By the time his postdoc was over, Ian decided that he wanted to stay in the U.S. "I just find the place very exciting and challenging, and the people very dynamic," says the energetic Ian. He spent 18 months working on a project analyzing evidence for recent extinctions in animals, where he and Dr. Stiassny focused their attention on extinction in fishes. "It's not so easy deciding when something has really disappeared," Ian says, and he is ever hopeful that fieldwork can relocate at least some "lost" species. His next job took him to Maryland, where he worked for the National Institutes of Health, checking the accuracy of the taxonomic data included in the "International Nucleotide Sequence Database Collaboration" formed by the molecular databases of GenBank, the European Molecular Biology Laboratory, and the DNA Data Bank of Japan.
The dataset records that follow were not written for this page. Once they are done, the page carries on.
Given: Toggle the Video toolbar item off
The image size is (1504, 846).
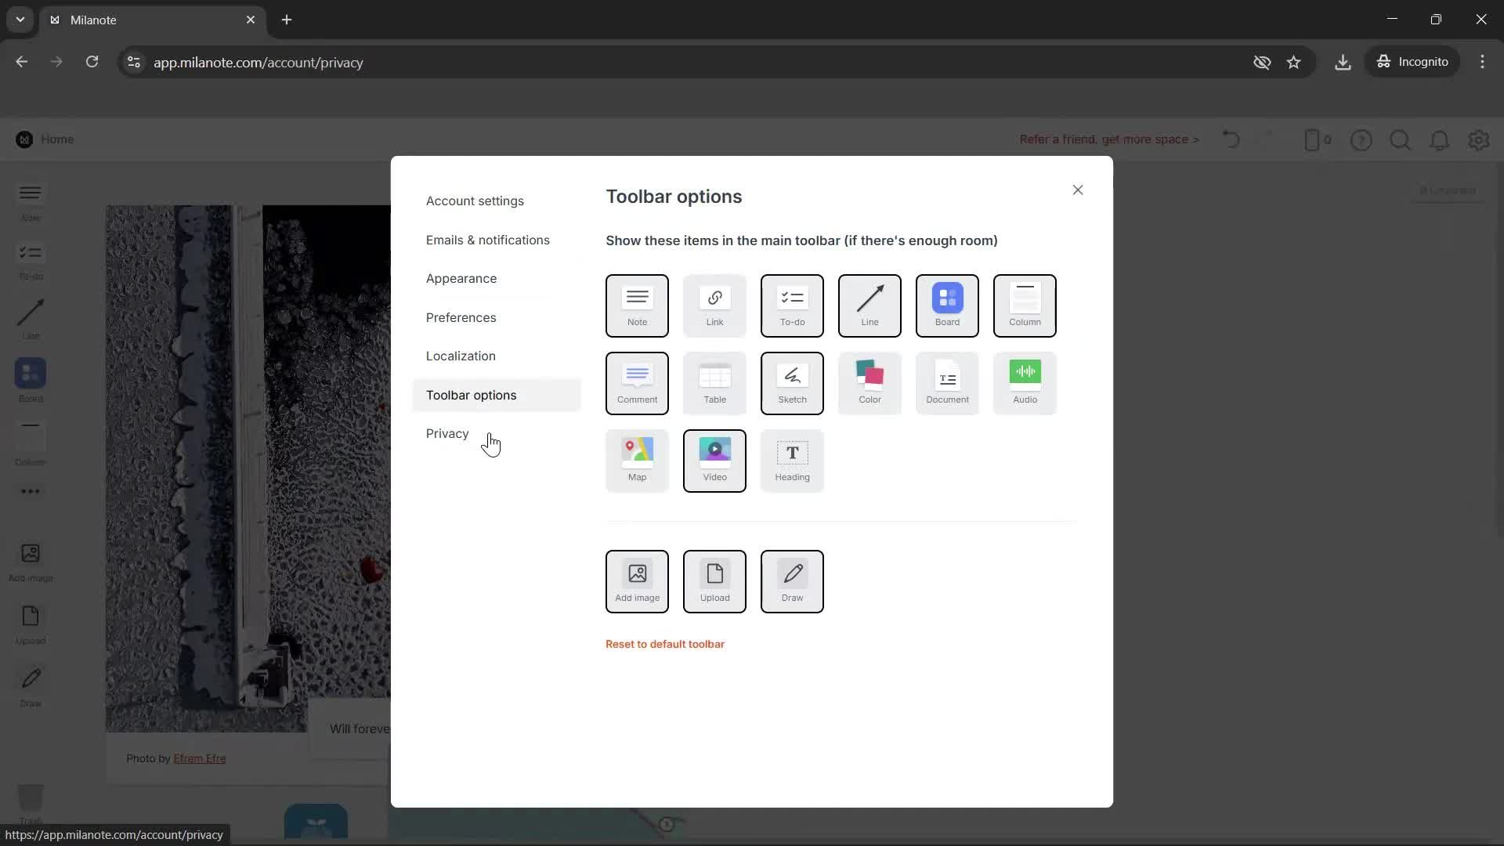Looking at the screenshot, I should [714, 461].

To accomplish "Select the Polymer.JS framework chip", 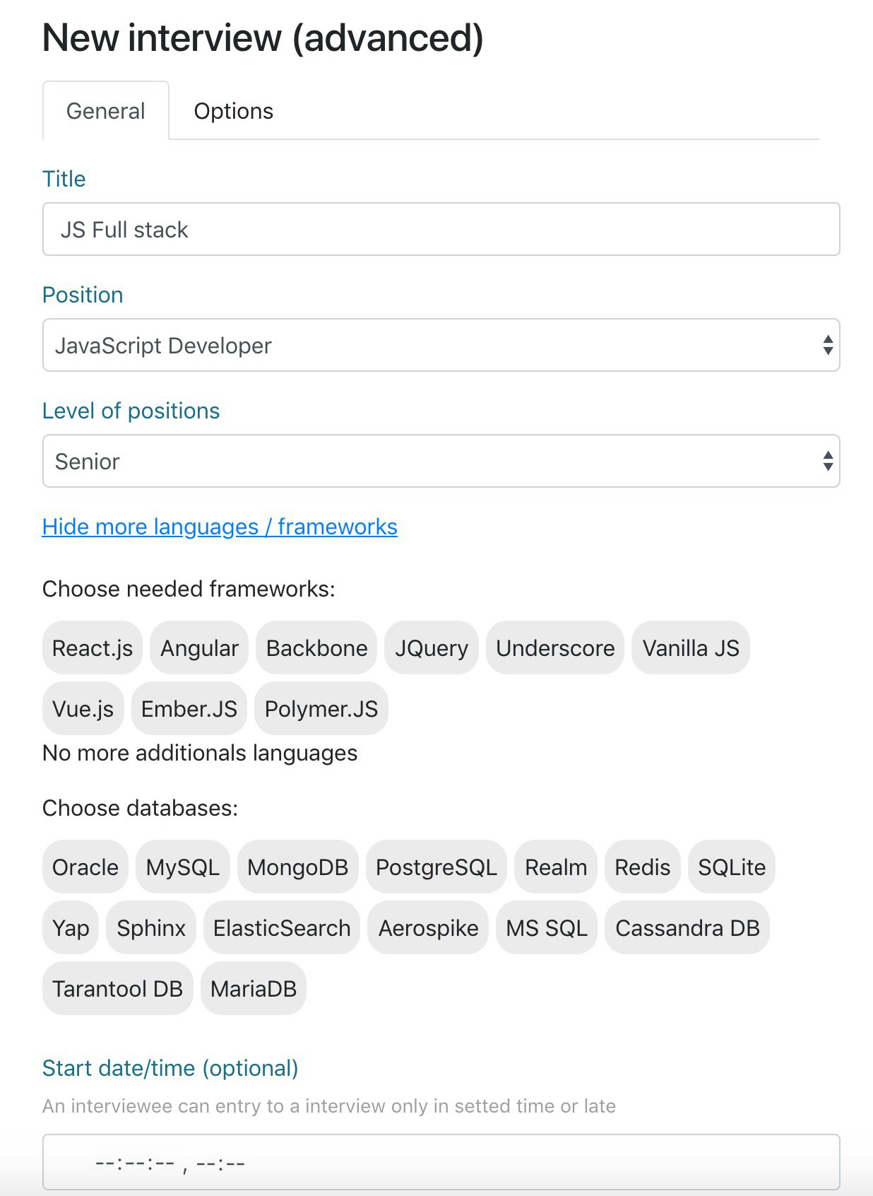I will pyautogui.click(x=321, y=708).
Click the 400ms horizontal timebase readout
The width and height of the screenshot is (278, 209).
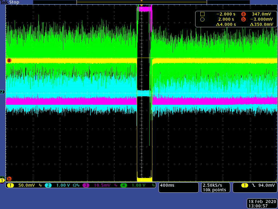167,185
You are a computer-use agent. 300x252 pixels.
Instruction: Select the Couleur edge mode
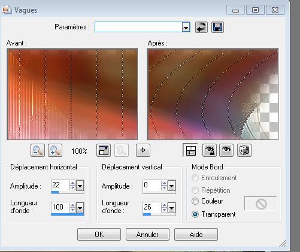195,201
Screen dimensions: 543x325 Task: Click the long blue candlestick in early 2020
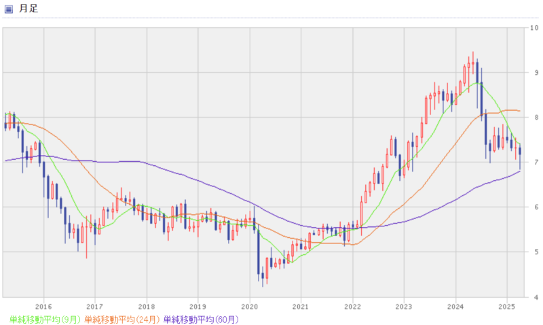click(259, 252)
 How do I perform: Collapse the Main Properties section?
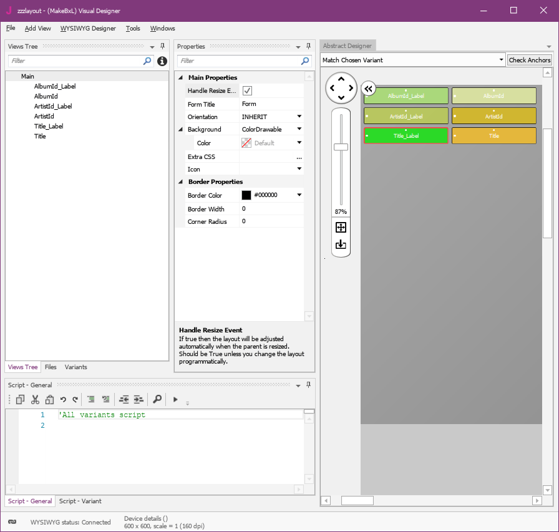click(182, 77)
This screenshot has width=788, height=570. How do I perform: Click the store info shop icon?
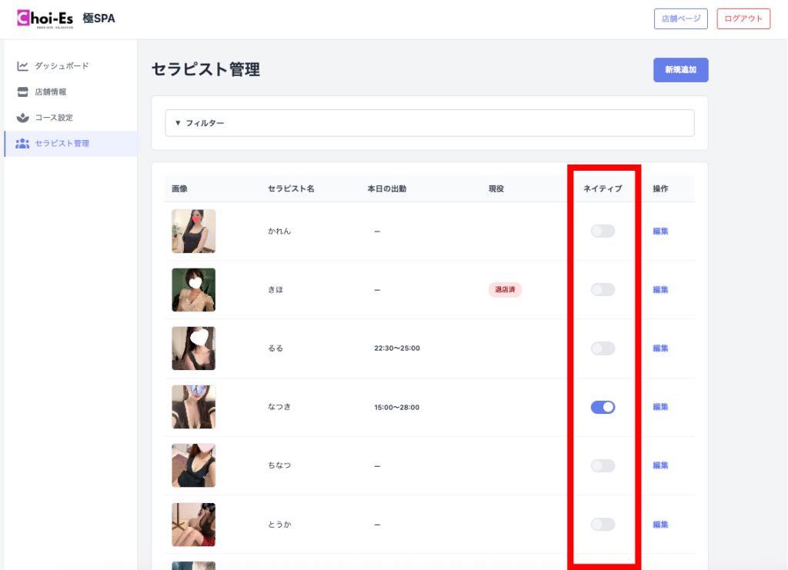pos(22,92)
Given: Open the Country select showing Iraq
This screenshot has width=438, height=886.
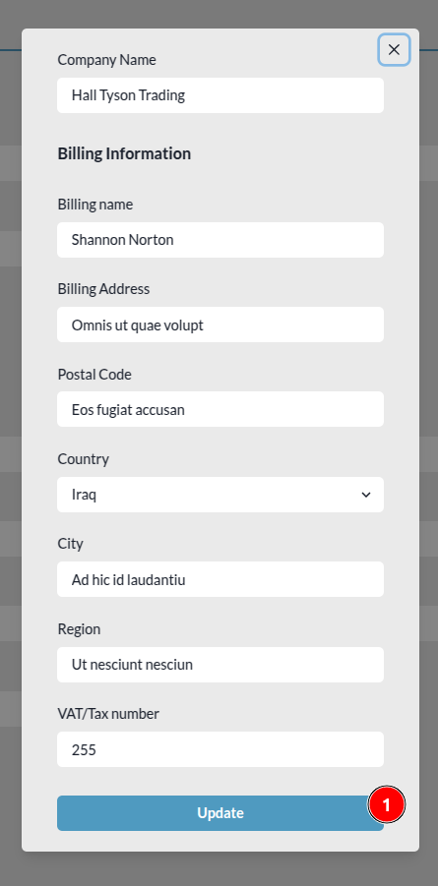Looking at the screenshot, I should 220,495.
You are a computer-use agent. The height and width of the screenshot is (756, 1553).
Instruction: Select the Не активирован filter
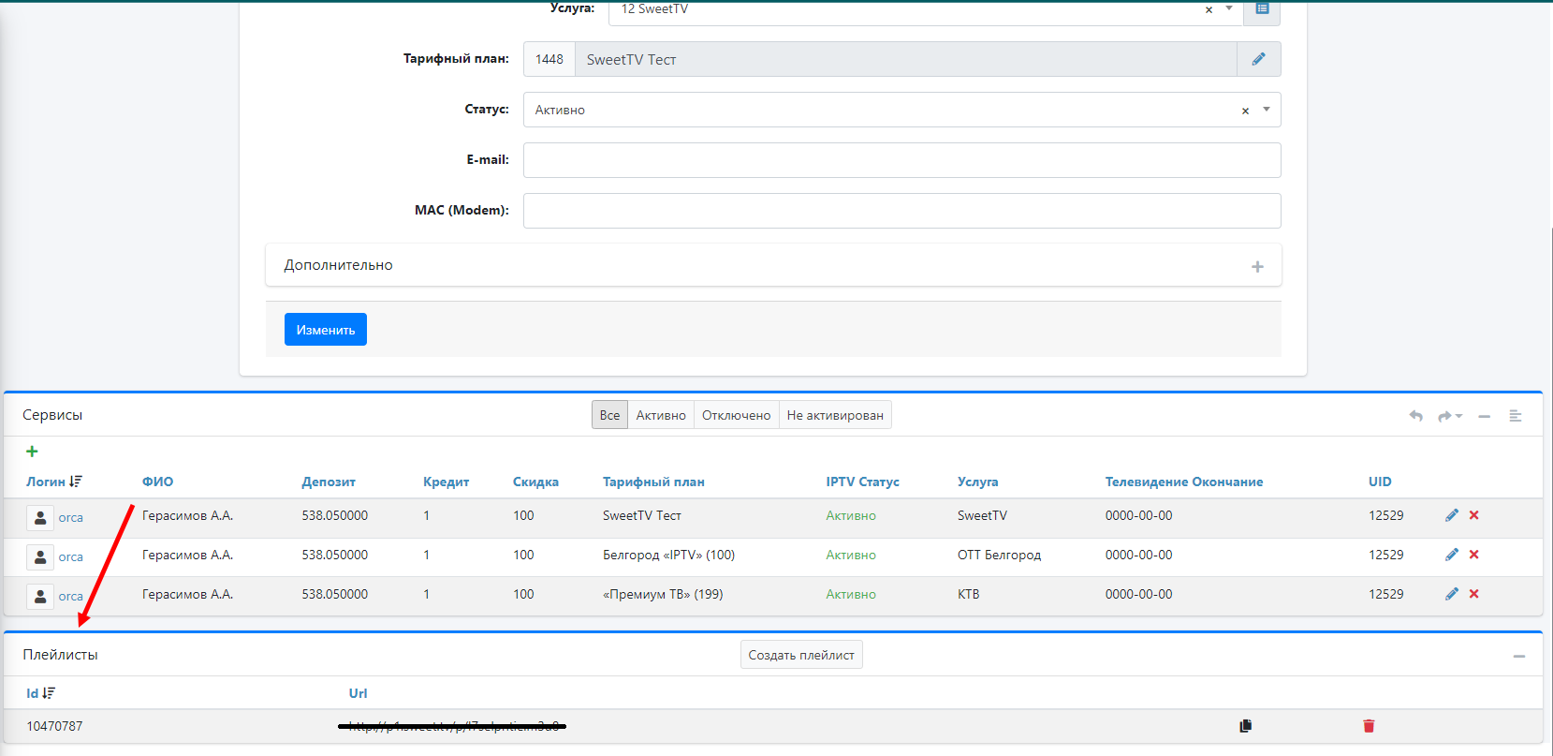tap(835, 415)
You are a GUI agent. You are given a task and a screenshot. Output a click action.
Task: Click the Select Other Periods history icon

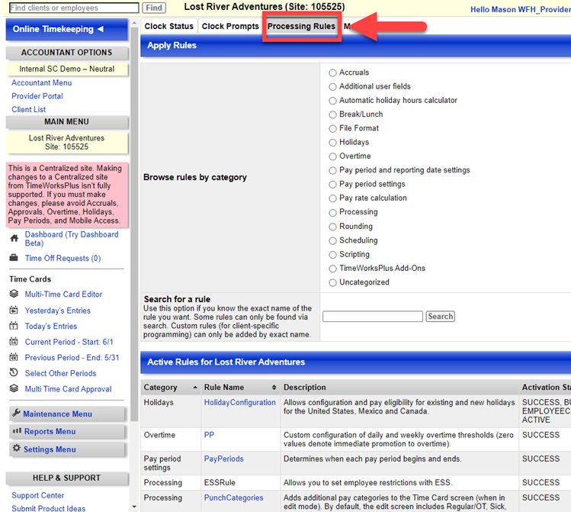pos(14,373)
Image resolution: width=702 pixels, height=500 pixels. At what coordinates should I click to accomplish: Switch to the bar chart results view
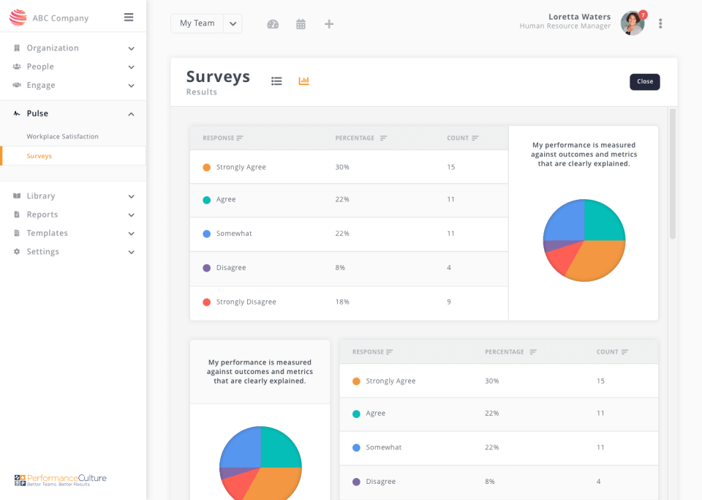point(304,81)
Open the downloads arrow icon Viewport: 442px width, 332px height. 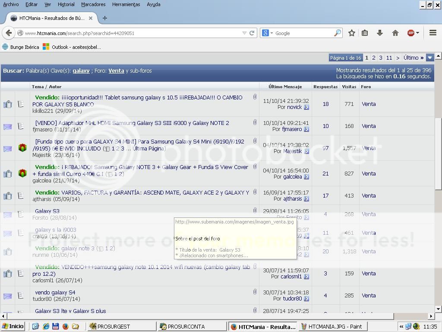[x=380, y=33]
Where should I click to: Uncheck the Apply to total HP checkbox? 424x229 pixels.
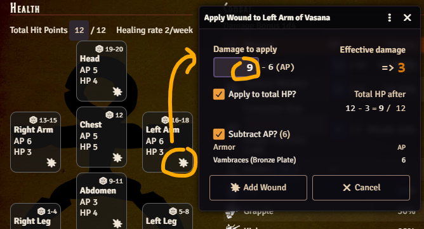[x=219, y=95]
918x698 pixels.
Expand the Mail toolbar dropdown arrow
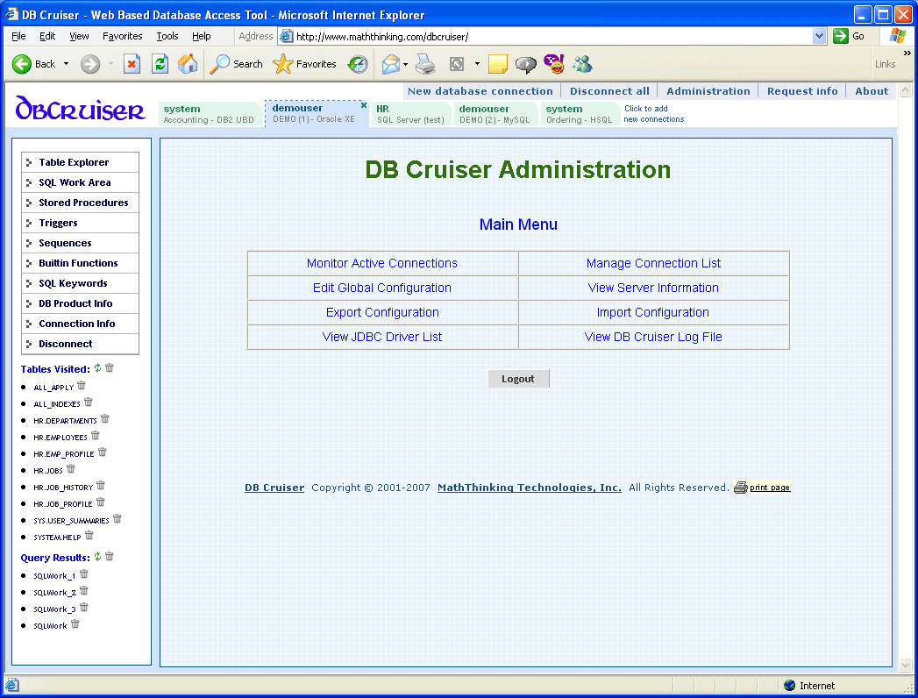(x=405, y=64)
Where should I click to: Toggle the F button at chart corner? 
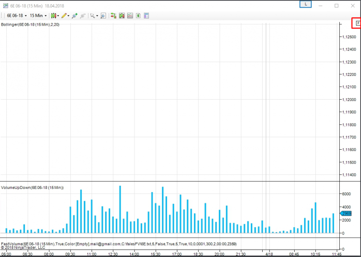click(x=358, y=23)
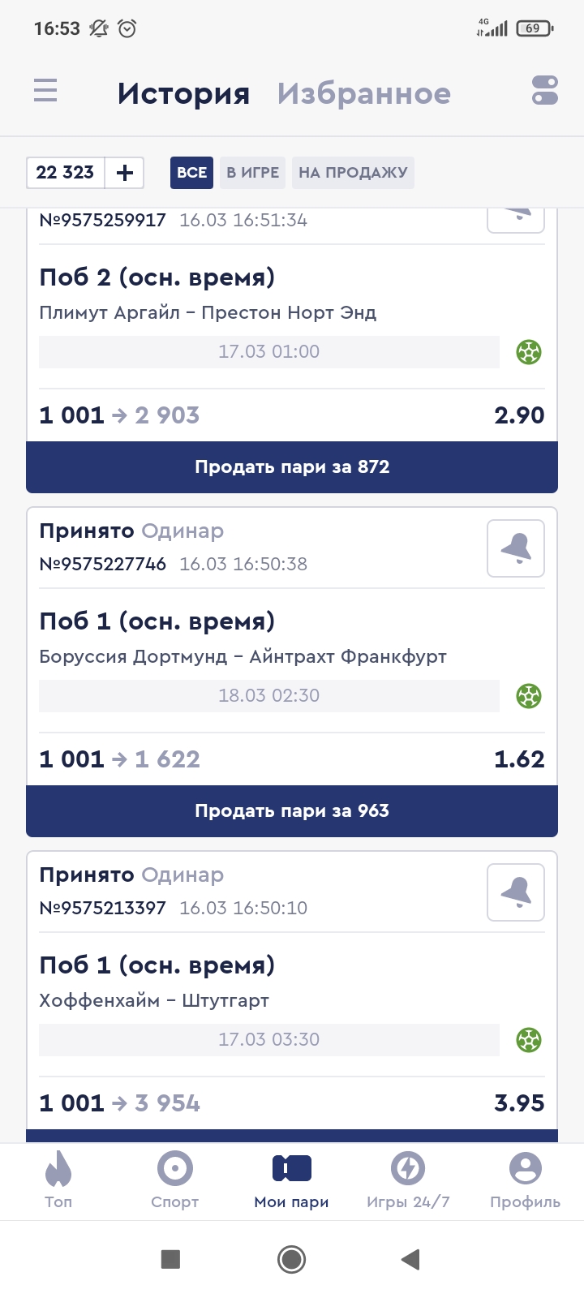The height and width of the screenshot is (1298, 584).
Task: Toggle the view switch icon at top right
Action: pyautogui.click(x=545, y=90)
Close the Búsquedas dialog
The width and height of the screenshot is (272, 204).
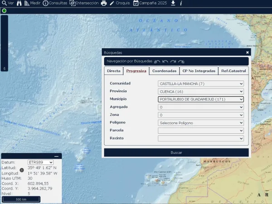tap(247, 52)
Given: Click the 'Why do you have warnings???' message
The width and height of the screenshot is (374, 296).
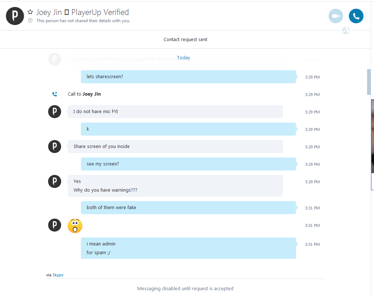Looking at the screenshot, I should tap(105, 190).
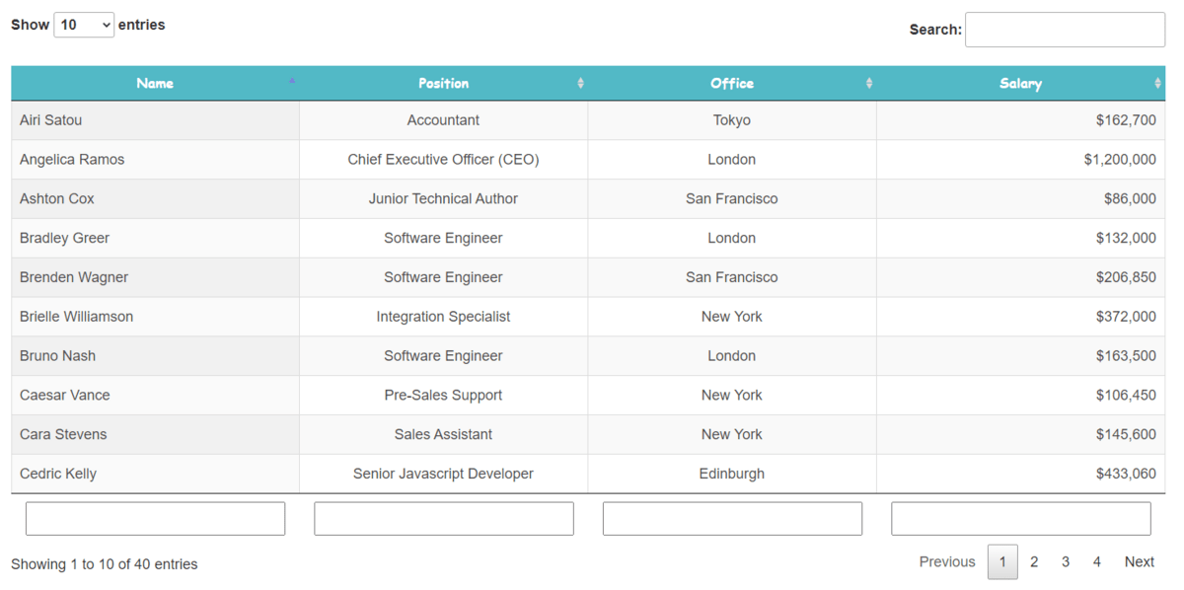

Together, these databases represent an enormous international resource of genetic information for over 100,000 species, ranging from bacteria from hydrothermal vents, to giant redwood trees, to Neanderthal man. "It turned me on to a lot of interesting little organisms, many of which I knew very little about before," says Ian.

But the stimulation, the research facilities, and the educational opportunities at the museum are bringing Ian back to New York again. He sees the Seminars on Science courses as a way to communicate his enthusiasm for and knowledge about fishes with others. "It's about more people having a better understanding of the subject and how it affects their day-to-day life in ways they'd never thought about."

Ian readily admits it's also great to be in New York City. "I've lived in and worked in some wonderful cities throughout western Europe, but nowhere beats New York City. Every time I have moved away from it, I've pined to return to its dynamism and freneticism." Not that Ian can stay behind a desk for too long. His research has taken him to several parts of the world, from a lake high in the Andes to pursue the legendary fat catfish (imagine the Michelin Man with fins), to the coral reefs of the Philippines, and to rain forests along Cameroon's Ntem River (ask him about that dinner of decomposing porcupine). Where would he choose to go on his next expedition? "Antarctica, because it's a fascinating continent and it's been the location for some amazing expeditions. Ernest Shackleton is something of a hero to me — probably to almost anyone who has read any of his diaries," he replies. "Antarctic fishes are also fascinating. Some are physiologically very unusual. Some have blood without hemoglobin, and with a kind of antifreeze so they can live in the cold temperatures. And the evolutionary history of some of the Antarctic fishes is interesting in terms of how they came to be there and what other fishes they may be related to. I would love to go down there and see some of the wildlife." Knowing Ian, he'll get there.